[1885]
Lettre autographe signée
Octave MIRBEAU
à son « cher ami »
[le peintre Jean-François Raffaëlli]
[son roman Le Calvaire]
« .. PLUS DECIDE QUE JAMAIS A LUI DONNER L’ALLURE VENGERESSE… »
400€
Disponible
Description
Le Rouvray, [vers l’été 1885].2 pp. 1/2 in-8.
Belle et longue lettre évoquant l’écriture de son roman Le Calvaire consacré à la célèbre « affaire Gyp »:
«Je suis d’une tristesse morne , d’un découragement complet ! mais nous parlerons de cela plus tard.
J’ai appris par un bête article de ce bandit de Blavet que vous aviez passé votre été à Jersey .. avez vous travaillé ? Moi Je n’ai pas quitté la campagne.

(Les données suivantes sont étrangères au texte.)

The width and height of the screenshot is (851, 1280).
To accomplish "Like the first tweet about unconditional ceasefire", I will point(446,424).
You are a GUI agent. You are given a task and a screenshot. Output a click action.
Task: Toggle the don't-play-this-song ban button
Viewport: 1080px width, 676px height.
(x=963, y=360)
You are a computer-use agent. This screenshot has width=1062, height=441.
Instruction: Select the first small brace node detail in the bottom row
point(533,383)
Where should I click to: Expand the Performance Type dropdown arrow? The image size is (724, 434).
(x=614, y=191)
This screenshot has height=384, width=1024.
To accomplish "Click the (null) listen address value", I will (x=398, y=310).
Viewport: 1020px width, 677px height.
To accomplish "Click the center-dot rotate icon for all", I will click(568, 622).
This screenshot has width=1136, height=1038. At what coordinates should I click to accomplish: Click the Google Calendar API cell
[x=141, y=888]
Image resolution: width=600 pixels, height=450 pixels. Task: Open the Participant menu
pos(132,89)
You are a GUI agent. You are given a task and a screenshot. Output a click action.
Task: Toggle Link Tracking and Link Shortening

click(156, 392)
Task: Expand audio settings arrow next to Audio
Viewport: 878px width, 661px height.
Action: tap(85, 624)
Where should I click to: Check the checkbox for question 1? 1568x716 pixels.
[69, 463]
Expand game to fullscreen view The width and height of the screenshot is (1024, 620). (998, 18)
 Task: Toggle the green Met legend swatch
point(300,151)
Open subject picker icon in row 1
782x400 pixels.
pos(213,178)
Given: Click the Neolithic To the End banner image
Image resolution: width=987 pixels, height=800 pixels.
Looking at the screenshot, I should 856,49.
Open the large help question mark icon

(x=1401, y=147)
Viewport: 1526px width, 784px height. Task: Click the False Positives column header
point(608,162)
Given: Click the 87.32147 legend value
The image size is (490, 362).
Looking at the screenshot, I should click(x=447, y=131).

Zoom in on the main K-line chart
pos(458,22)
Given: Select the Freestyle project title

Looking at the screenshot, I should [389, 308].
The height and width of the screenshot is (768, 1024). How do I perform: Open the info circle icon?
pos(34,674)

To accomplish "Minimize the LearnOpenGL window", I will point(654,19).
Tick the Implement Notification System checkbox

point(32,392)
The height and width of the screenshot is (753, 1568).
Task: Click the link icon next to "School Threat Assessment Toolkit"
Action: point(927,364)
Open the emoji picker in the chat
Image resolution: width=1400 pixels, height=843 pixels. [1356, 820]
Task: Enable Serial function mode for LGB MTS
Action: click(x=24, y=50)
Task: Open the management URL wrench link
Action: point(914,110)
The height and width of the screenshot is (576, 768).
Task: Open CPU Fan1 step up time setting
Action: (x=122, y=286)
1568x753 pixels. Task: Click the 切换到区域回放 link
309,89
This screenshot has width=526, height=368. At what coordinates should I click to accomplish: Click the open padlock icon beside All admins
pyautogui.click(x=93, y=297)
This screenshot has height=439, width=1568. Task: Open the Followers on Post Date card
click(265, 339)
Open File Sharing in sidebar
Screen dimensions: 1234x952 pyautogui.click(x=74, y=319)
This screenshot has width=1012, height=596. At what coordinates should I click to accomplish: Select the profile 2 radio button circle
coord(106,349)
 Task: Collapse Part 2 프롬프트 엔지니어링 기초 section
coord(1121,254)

J’y ai commencé un roman, qui me donne bien du tracas et bien de l’ennui… A la suite d’un incident que je vous conterai, j’ai dû momentanément renoncer à ce livre que j’avais projeté mais je suis plus décidé que jamais à l’entreprendre, et plus décidé que jamais à lui donner l’allure vengeresse... «
Il évoque aussi «l’inanité » du métier de chroniqueur auquel il se sent condamné pour vivre, relate ses démêlés avec les journaux, et avoue sa neurasthénie :
» Et puis je ne sais ce qui se passe en moi. J’ai le désir des choses hautaines, mais ce désir reste à l’état de désir, d’inspiration vague, et ne peut se formuler dans une réalisation… »
Il ajoute : « Ce que je disais dans mon article sur Zola est la vérité. Il ne me reste que l’admiration. Or je veux admirer ceux que j’admire, et vous êtes de ceux-là, très rares et dans la bonne place. ».
Il annonce tout de même la publication d’« un petit volume de contes et d’études paysannes et bourgeoises », Les Lettres de ma chaumière, qui allaient paraître en novembre 1885..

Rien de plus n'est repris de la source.